### TEXT EXCERPT
↓

EDIT: For those who are curious to see the exact step I took to solve this, I will write the process.

I know I need to set up an I C E chart, because I need to find the equilibrium concentrations for each chemical.

HA		H+	A-
I	HAo	0	0
C	-x	+x	+x
E	(HAo-x)	x	x

[H⁺] = 10^-3.10 = 7.9x10^-4

x = 7.9x10^-4

0.36% = (7.9x10^-4/[HA_o])x100 = 2.19 0.219

[HA_o]=2.19 0.219

Looking back at the ICE chart, I can now plug in the numbers I have found.

[HA_o]-x = 2.19 - 7.9x10^-4 = 2.18

[HA] = 2.18
[H⁺] = 7.9x10^-4
[A^-] = 7.9x10^-4

Ka = ([H⁺][A^-])/[HA]

Ka = (7.9x10^-4)²/2.18

Ka = 2.9x10^-6

[Borek]

Percent Dissociation = [H⁺]/[H₃O] x 100%.

↑

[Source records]
↓

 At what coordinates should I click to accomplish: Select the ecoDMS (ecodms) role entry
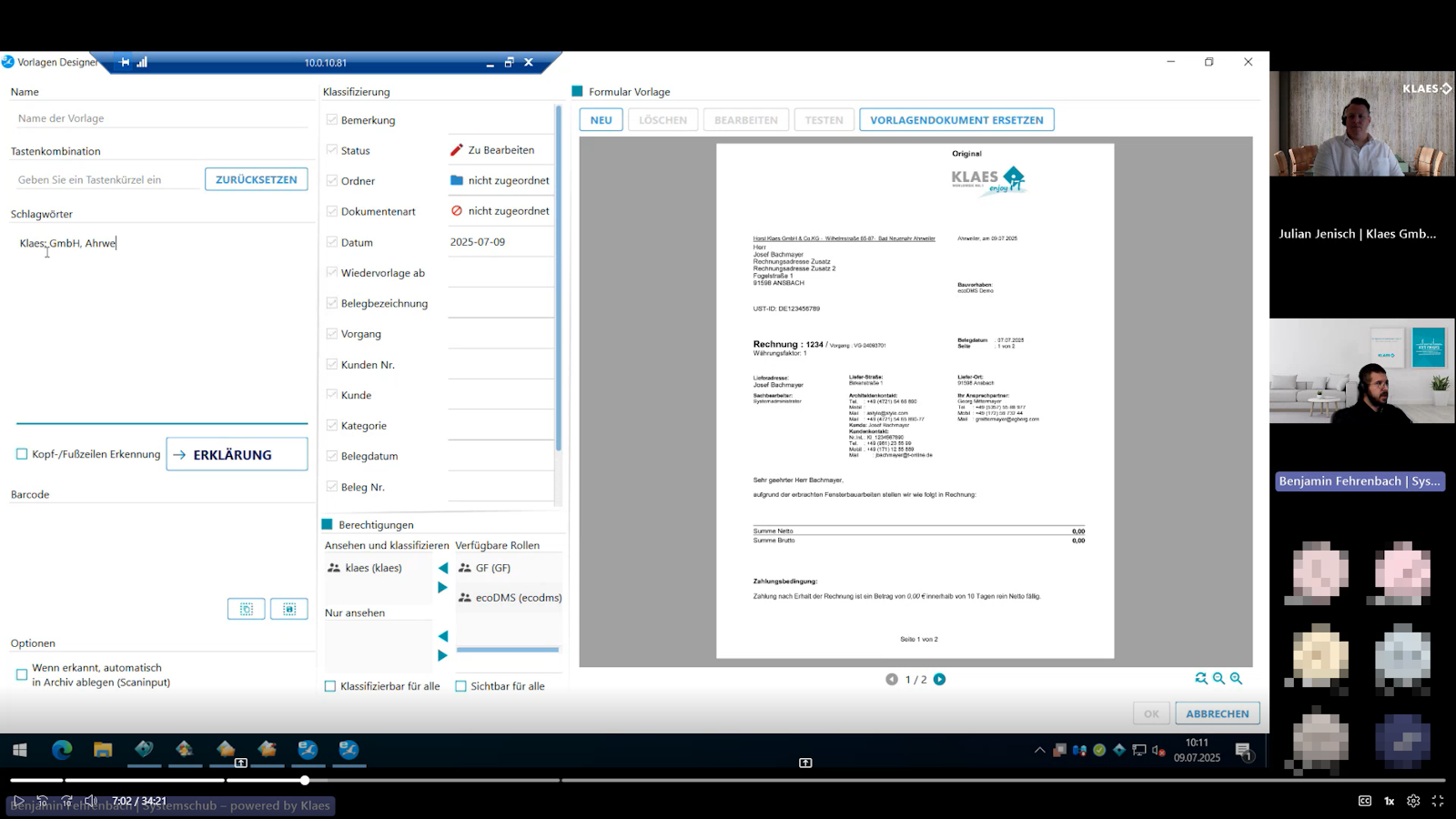click(x=510, y=598)
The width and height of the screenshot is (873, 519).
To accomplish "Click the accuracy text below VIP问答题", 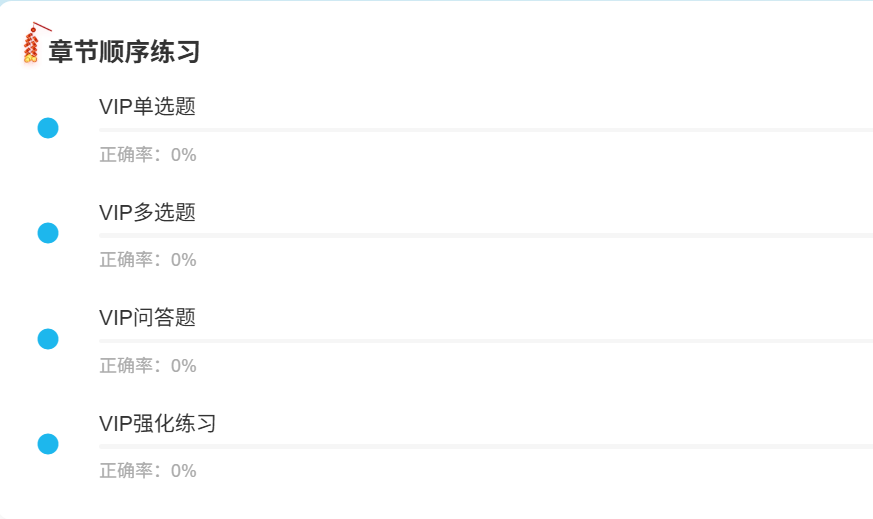I will click(x=147, y=366).
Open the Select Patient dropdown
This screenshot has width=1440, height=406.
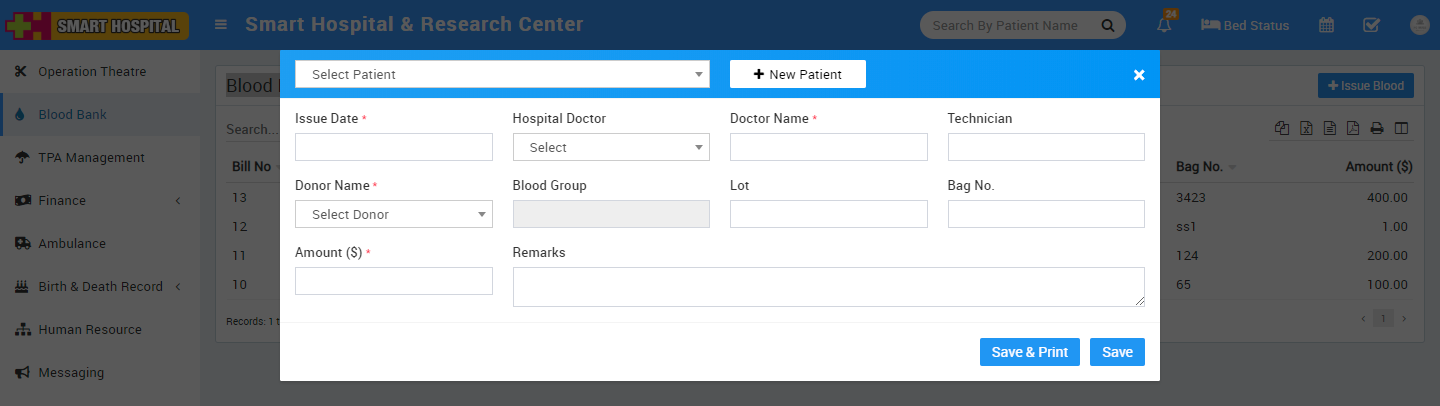(502, 74)
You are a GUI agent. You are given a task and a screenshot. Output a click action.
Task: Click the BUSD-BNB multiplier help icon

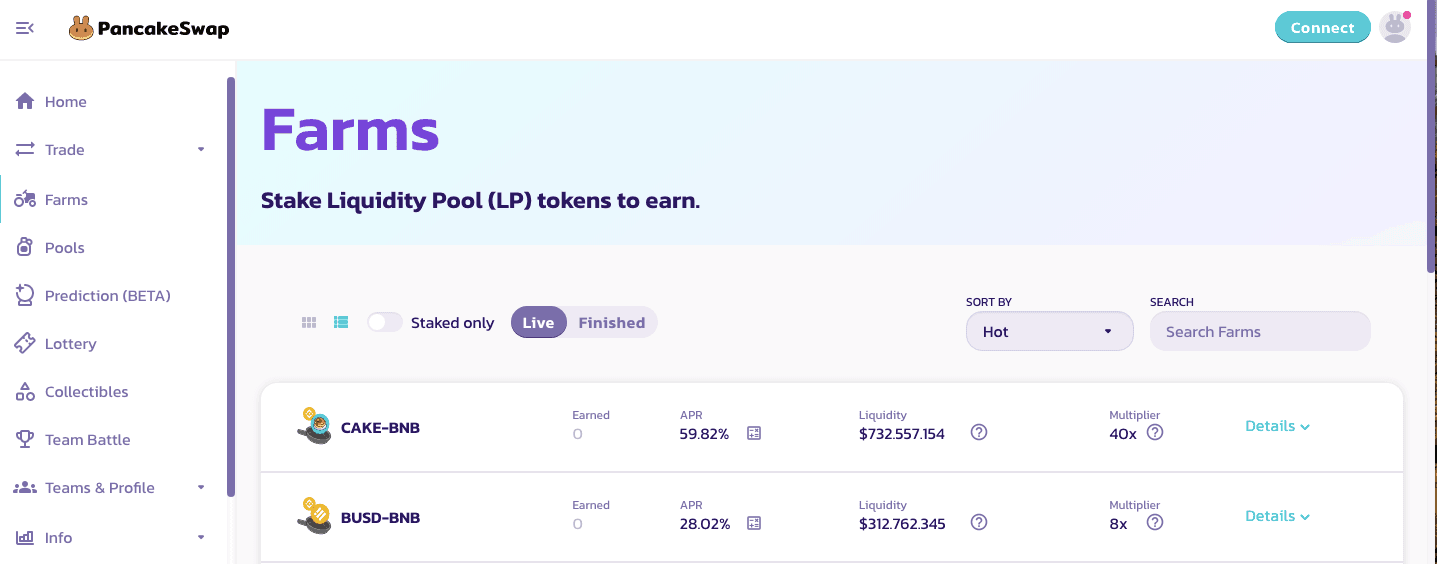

↑

Please decide whether each statement agrees with the forum post above, answering yes or no and quoting the exact words of the post that settle it: (a) the post finds a hydrogen ion concentration of 7.9x10^-4; (b) the post arrives at a Ka of 2.9x10^-4; (c) the post sets up an ICE chart to get the equilibrium concentrations.

(a) Yes: "[H⁺] = 10^-3.10 = 7.9x10^-4"
(b) No: "Ka = 2.9x10^-6"
(c) Yes: "I know I need to set up an I C E chart, because I need to find the equilibrium concentrations for each chemical."